How do the lines read from the one holding "Instruction: Click the Certification" through the last line of the listing? Set them down exactly, pictures omitted.
** Opening THE DATA block **
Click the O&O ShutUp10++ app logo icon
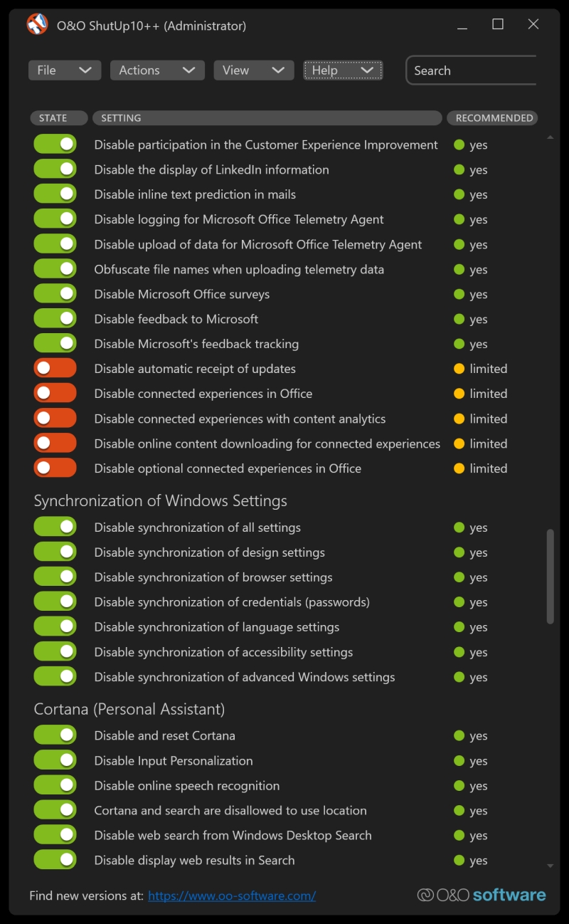569x924 pixels. pos(37,25)
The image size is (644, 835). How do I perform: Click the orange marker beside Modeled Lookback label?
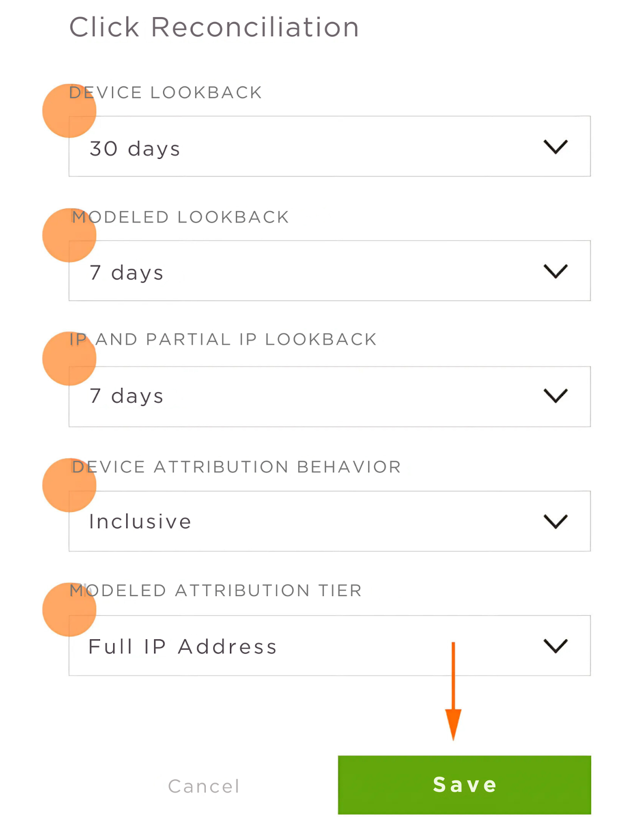[x=69, y=235]
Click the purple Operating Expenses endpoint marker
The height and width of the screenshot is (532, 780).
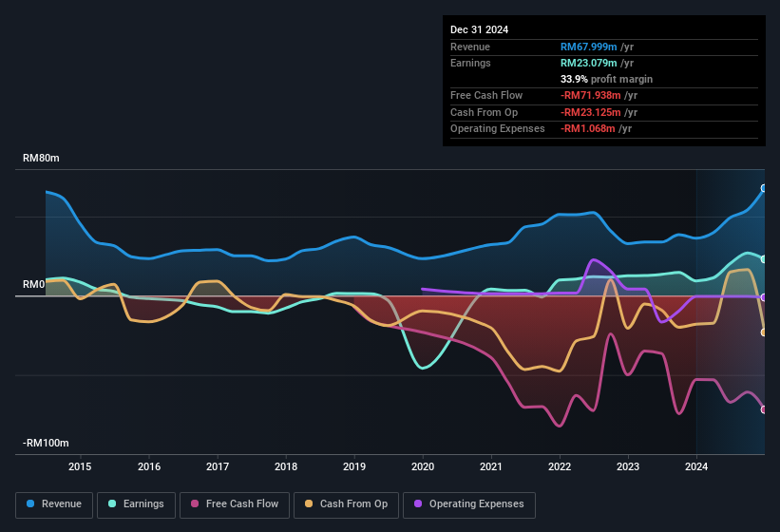pyautogui.click(x=764, y=297)
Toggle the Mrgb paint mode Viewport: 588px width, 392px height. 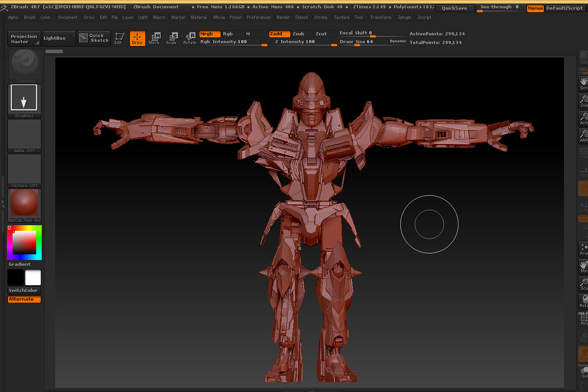coord(210,34)
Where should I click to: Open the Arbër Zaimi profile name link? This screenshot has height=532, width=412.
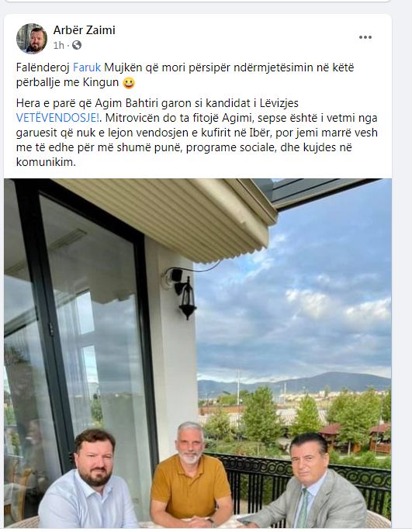[x=84, y=30]
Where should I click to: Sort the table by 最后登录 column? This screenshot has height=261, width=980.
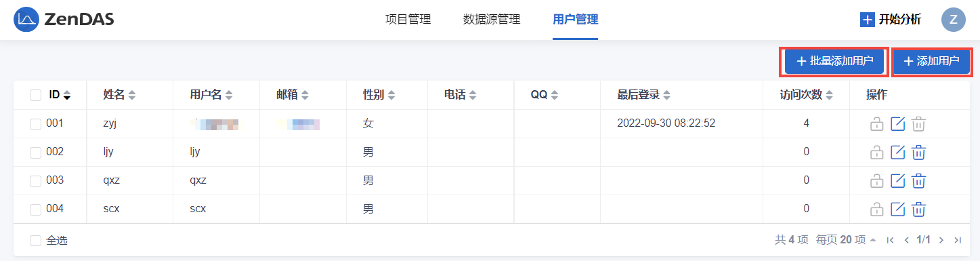coord(644,96)
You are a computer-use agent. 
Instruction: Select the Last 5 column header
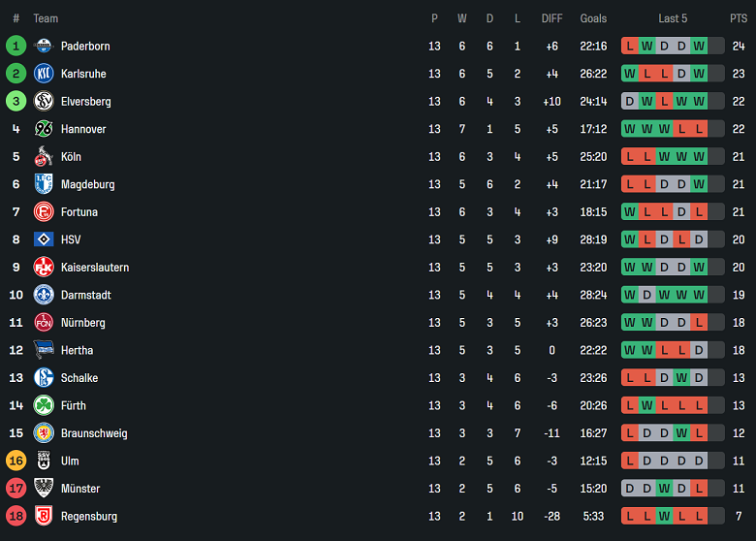[673, 18]
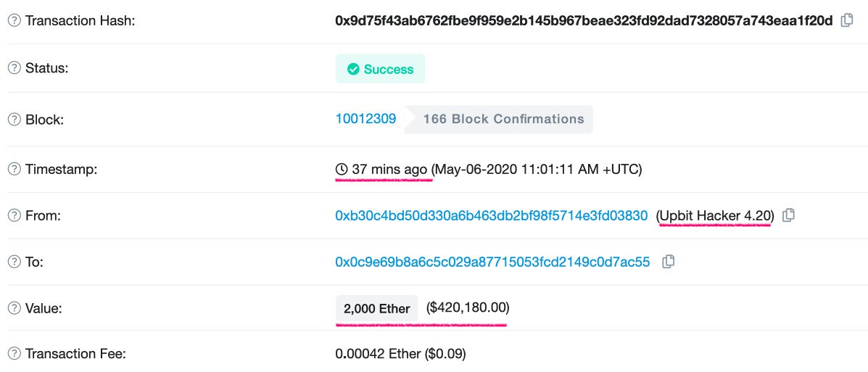Click help icon beside Transaction Hash
Viewport: 868px width, 372px height.
[15, 20]
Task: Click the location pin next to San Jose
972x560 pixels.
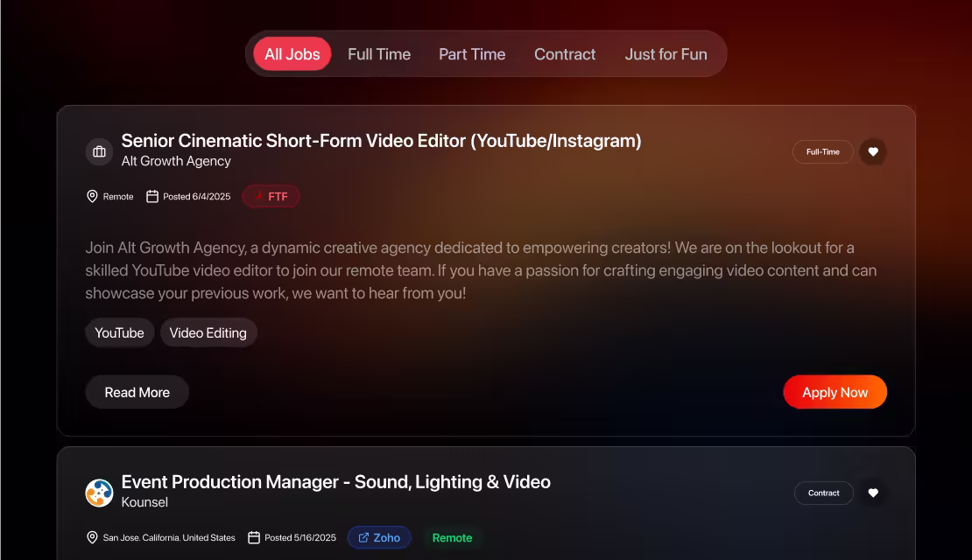Action: click(x=93, y=537)
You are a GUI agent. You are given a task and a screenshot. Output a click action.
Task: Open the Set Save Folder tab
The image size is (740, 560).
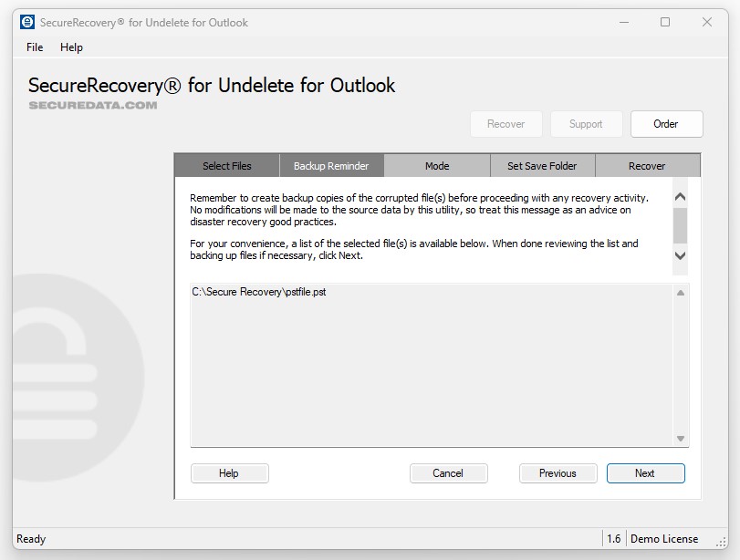[542, 166]
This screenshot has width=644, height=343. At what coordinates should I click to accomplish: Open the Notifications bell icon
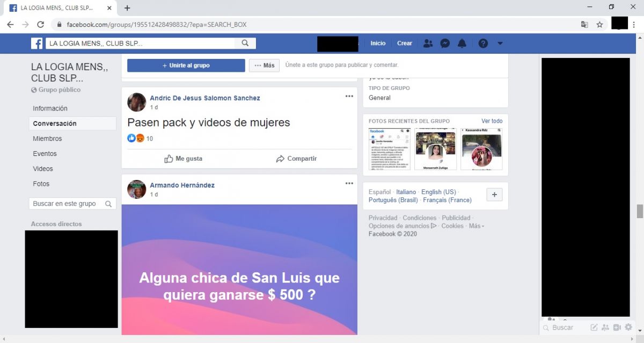(462, 43)
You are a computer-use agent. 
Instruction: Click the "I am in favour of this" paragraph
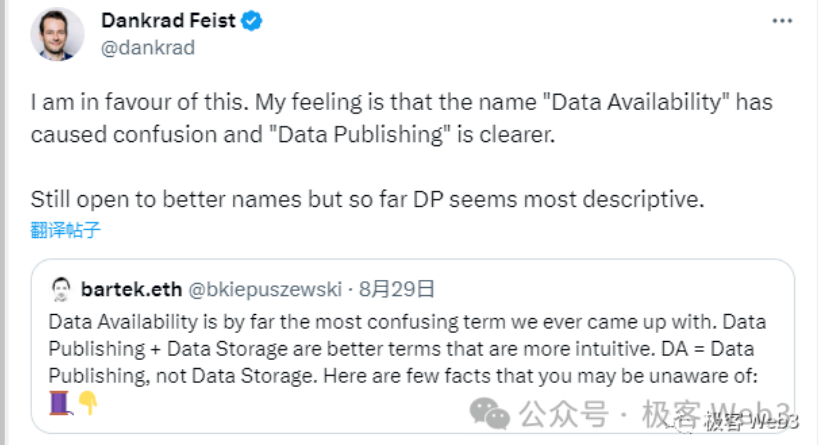[400, 117]
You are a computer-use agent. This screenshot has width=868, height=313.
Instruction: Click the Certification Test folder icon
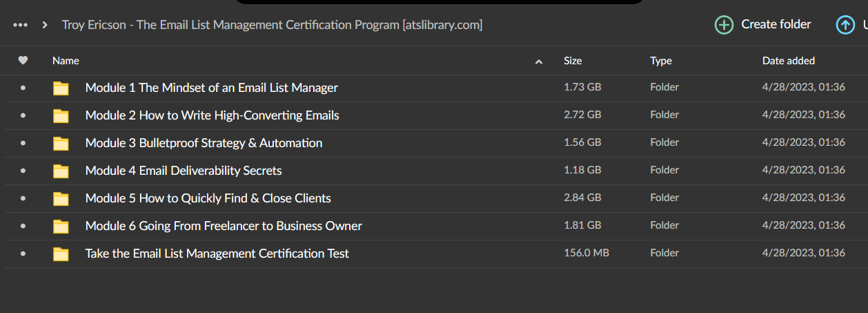pyautogui.click(x=61, y=254)
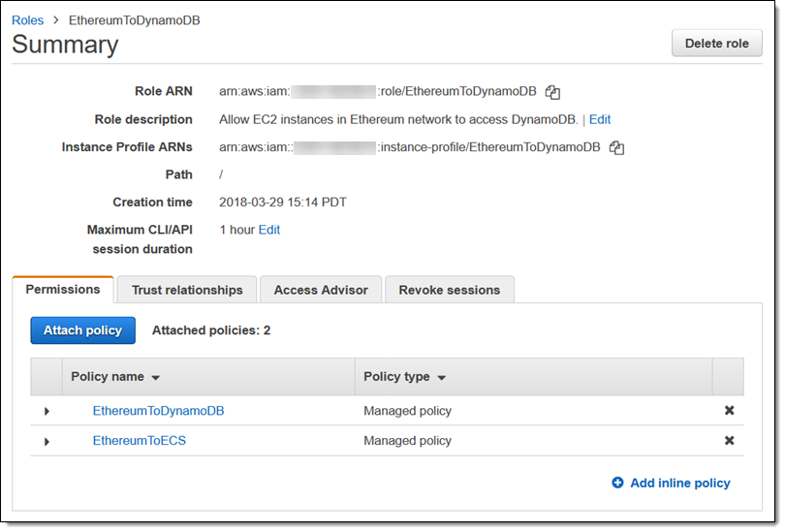
Task: Edit the role description
Action: pyautogui.click(x=600, y=120)
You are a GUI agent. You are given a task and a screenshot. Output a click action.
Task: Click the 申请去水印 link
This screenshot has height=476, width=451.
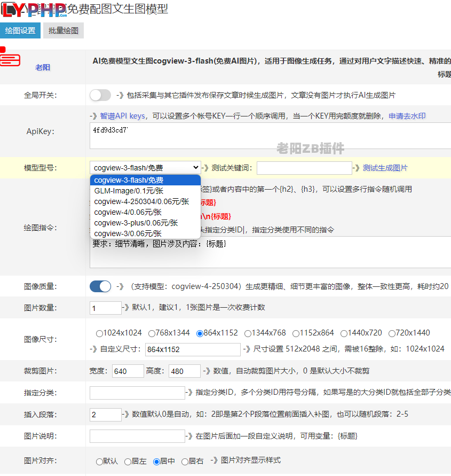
** Closing THE DATA block **
* [RESPONSE TO THIS TASK]:
Instruction: Click the Certification Test folder icon
pyautogui.click(x=61, y=254)
Task: Edit the role description
Action: pyautogui.click(x=600, y=120)
You are a GUI agent. You are given a task and a screenshot. Output a click action.
Task: Click the 申请去水印 link
This screenshot has height=476, width=451.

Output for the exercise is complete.